Ein Sinn, der nur unter Frauen zirkulieren kann

Von Diana Sartori

Im sechsten und letzten Abschnitt des Textes „Warum Teresa“ von Diana Sartori geht es um das Teresa von Avilas Schreiben: Wie kann die lebendige Realität in Worte gefasst werden? Und was bedeutet es, nicht mit universalem Gültigkeitsanspruch zu schreiben, sondern konkret für die eigenen Mitschwestern?

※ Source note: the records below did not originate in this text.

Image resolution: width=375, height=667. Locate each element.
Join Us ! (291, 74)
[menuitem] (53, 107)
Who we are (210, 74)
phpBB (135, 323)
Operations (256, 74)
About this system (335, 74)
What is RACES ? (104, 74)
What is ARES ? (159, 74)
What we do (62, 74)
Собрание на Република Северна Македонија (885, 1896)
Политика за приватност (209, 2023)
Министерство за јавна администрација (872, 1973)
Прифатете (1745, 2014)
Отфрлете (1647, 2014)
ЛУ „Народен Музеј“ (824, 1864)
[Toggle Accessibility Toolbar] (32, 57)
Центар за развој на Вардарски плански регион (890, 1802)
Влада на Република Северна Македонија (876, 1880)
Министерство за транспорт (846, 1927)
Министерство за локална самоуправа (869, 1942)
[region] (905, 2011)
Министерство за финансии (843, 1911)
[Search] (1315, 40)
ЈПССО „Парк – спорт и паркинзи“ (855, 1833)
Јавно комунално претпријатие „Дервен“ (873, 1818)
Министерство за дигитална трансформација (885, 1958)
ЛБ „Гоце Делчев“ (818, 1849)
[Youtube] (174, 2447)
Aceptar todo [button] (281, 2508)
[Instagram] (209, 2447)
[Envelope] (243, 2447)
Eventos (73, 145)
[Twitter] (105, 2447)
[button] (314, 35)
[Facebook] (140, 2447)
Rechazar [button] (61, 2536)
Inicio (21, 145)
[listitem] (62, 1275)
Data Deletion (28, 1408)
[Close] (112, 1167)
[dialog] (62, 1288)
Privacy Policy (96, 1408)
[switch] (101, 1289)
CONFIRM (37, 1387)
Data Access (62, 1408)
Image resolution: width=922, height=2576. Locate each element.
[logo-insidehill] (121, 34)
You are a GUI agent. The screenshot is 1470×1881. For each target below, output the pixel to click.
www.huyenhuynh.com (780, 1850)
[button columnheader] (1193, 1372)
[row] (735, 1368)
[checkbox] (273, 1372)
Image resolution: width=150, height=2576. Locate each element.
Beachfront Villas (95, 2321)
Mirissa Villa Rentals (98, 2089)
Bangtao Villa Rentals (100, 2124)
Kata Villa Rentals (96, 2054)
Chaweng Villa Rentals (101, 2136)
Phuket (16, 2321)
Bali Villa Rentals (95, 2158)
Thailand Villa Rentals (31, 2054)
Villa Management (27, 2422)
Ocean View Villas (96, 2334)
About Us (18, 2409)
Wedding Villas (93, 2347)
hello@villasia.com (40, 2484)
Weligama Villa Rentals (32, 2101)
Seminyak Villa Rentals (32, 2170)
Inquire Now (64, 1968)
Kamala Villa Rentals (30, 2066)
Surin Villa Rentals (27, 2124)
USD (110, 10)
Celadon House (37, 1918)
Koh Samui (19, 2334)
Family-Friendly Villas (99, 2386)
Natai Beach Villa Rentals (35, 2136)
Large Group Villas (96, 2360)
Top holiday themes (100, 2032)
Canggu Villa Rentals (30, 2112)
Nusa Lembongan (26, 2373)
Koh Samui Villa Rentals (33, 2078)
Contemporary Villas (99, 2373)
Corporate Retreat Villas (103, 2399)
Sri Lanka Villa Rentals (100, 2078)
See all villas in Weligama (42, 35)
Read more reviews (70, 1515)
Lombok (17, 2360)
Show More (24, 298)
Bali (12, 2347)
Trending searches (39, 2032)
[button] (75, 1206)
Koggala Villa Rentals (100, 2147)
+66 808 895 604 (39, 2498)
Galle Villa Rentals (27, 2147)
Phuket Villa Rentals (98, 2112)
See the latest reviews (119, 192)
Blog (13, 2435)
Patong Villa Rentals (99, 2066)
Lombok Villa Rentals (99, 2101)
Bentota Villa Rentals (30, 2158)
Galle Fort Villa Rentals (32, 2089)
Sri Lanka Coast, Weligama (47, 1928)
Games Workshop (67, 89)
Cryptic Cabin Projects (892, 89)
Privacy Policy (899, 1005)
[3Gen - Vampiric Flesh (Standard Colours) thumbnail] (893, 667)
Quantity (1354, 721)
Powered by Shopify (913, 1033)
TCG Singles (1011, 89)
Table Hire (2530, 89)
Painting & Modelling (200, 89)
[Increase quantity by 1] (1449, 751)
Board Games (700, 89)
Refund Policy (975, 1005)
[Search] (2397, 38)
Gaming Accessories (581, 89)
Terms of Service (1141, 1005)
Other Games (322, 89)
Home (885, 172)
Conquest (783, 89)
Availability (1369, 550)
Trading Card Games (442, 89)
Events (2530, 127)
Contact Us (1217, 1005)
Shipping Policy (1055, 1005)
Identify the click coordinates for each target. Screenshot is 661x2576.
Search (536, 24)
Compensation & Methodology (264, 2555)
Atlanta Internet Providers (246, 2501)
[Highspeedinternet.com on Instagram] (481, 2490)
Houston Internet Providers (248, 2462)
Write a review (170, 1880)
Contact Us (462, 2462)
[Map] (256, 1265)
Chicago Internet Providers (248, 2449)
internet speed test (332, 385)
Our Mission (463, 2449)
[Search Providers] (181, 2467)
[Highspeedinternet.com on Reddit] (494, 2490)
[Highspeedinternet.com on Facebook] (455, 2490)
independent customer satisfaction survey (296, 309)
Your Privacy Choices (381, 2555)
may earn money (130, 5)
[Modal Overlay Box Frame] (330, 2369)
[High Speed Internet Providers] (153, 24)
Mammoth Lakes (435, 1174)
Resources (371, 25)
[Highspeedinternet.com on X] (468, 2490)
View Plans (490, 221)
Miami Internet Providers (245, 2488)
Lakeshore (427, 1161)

Teil 1 – Ein kurzer Abriss von Teresas Leben
Teil 2 – Weiblicher Realismus am Beispiel Teresas
Teil 3 – Einen Ort für Wahrheit in sich finden und der Wahrheit einen Ort geben

Teil 4Einwohnende Annäherung an sich selbst
Teil 5 – Großes Begehren und praktikables Handeln

In ihren späteren Schriften ist die Bezugnahme auf die Tatsache der schon vorhandenen Beziehungen, die Teresa selbst angeregt hat und in denen das Phänomen ihrer Niederschriften sowohl eingeschrieben ist als auch begreiflich wird, das Fundament, das diese Schriften überhaupt erst ermöglicht und ihre Legitimität und sogar ihre Notwendigkeit begründet. So wird in den Klosterstiftungen sichtbar und evident, wie die große Anzahl und der Erfolg der Stiftungen der Unbeschuhten den Erzählungen Teresas zugrunde liegt. Die Niederschrift vom Weg der Vollkommenheit wiederum ist darin begründet, dass „die Nonnen dieses Klosters“ das Manuskript der Vita nicht lesen konnten, weil es sich in den Händen der kirchlichen Autorität befand, und „mich recht inständig [baten], ihnen etwas über den erwähnten Gegenstand zu sagen, so dass ich mich entschloss, ihnen zu willfahren.“ (CP, 19) Daraus ergaben sich die schon erwähnten Beobachtungen über den größeren Nutzen, den die Nonnen aus Teresas Schrift zogen, auch wenn sie, im Gegensatz zu den von Männern verfassten Unterweisungen, „schlecht geschrieben“ war. Doch diese Männer wussten zwar gut die Feder zu führen, aber sie wussten nicht, was für eine Frau wirklich wichtig ist.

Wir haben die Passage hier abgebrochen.